7.  Create a new SQL Server 2012 SSIS Package using SQL Server Data Tools (SSDT) and name it LoadExcelWorkbook. See the References section at the end of this article if you need assistance getting started with SSDT and SSIS 2012.

8.  Add the following Variables to the SSIS package. Some of the expressions build on other variables so create all variables initially, then revisit the variables that require it to set their Expression values.

Name

Type

Value

Expression

ArchivePath

String

<derived from Expression>

@[User::DropPath] + "Archive\\"

DropFile

String

C:\@\ExcelDrop\BusinessData.YYYYMMDD.xlsx

n/a

DropPath

String

C:\@\ExcelDrop\

n/a

FileExtension

String

xlsx

n/a

FileMask

String

<derived from Expression>

@[User::FileNamePrefix] + "*." + @[User::FileExtension]

FileName

String

<derived from Expression>

REVERSE(SUBSTRING(REVERSE(@[User::DropFile]), 1, FINDSTRING(REVERSE(@[User::DropFile]),"\\", 1)-1))

FileNamePrefix

String

BusinessData

n/a

ProcessingFile

String

<derived from Expression>

@[User::ProcessingPath] +  @[User::FileName]

ProcessingPath

String

<derived from Expression>

@[User::DropPath] + "Processing\\"

For additional information about SSIS Expressions see the References links at the end of this article.

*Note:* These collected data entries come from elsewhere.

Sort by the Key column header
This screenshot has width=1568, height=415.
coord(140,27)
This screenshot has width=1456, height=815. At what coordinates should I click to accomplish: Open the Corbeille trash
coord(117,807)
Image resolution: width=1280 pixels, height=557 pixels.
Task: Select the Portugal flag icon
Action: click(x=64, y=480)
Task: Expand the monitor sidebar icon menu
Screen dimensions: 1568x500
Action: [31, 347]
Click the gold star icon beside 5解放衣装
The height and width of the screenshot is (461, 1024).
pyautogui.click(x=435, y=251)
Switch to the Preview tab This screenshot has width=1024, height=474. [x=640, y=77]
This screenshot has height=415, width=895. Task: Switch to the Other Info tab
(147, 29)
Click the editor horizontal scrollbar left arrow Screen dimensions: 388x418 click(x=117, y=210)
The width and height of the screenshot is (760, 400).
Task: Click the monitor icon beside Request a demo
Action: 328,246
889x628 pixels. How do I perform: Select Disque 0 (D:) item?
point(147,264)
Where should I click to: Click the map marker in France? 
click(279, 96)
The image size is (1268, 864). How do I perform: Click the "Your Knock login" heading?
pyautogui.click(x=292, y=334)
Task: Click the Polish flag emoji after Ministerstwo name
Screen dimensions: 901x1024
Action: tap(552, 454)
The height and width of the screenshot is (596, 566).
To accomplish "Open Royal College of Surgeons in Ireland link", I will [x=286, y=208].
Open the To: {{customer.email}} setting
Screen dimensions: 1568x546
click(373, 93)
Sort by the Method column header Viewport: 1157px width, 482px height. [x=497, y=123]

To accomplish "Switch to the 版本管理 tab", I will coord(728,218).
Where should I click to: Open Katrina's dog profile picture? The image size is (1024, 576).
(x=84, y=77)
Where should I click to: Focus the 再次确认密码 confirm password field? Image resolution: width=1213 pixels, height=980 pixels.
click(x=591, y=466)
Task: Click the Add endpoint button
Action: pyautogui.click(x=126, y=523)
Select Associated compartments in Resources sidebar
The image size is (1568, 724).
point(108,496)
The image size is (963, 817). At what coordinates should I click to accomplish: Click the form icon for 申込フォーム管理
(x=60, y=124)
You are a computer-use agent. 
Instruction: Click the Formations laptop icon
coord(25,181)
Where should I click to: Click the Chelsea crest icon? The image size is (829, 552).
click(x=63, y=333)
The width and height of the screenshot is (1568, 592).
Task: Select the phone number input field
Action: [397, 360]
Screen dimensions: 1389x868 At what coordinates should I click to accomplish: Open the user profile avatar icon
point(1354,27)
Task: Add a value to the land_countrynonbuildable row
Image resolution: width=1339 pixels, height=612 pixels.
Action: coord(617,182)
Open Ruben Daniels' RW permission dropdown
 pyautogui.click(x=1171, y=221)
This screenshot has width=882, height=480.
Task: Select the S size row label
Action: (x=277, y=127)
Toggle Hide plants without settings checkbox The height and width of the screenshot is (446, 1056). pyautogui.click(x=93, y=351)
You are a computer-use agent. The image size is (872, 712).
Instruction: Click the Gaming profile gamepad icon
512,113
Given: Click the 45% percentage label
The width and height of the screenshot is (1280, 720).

9.  Drag a new File Watcher Task from the Common section in the Toolbox onto the Control Flow design surface.

SSDT will immediately flag a validation error on the File Watcher Task. Do not worry. We will resolve the validation error when we configure the Task in the next step.

10.  Double-click the File Watcher Task to open the Task Editor. On the General page, in the General section, rename the task to Watch for Incoming Excel File. In the Options section set the Output Variable Name to User::DropFile, a variable we configured in an earlier step.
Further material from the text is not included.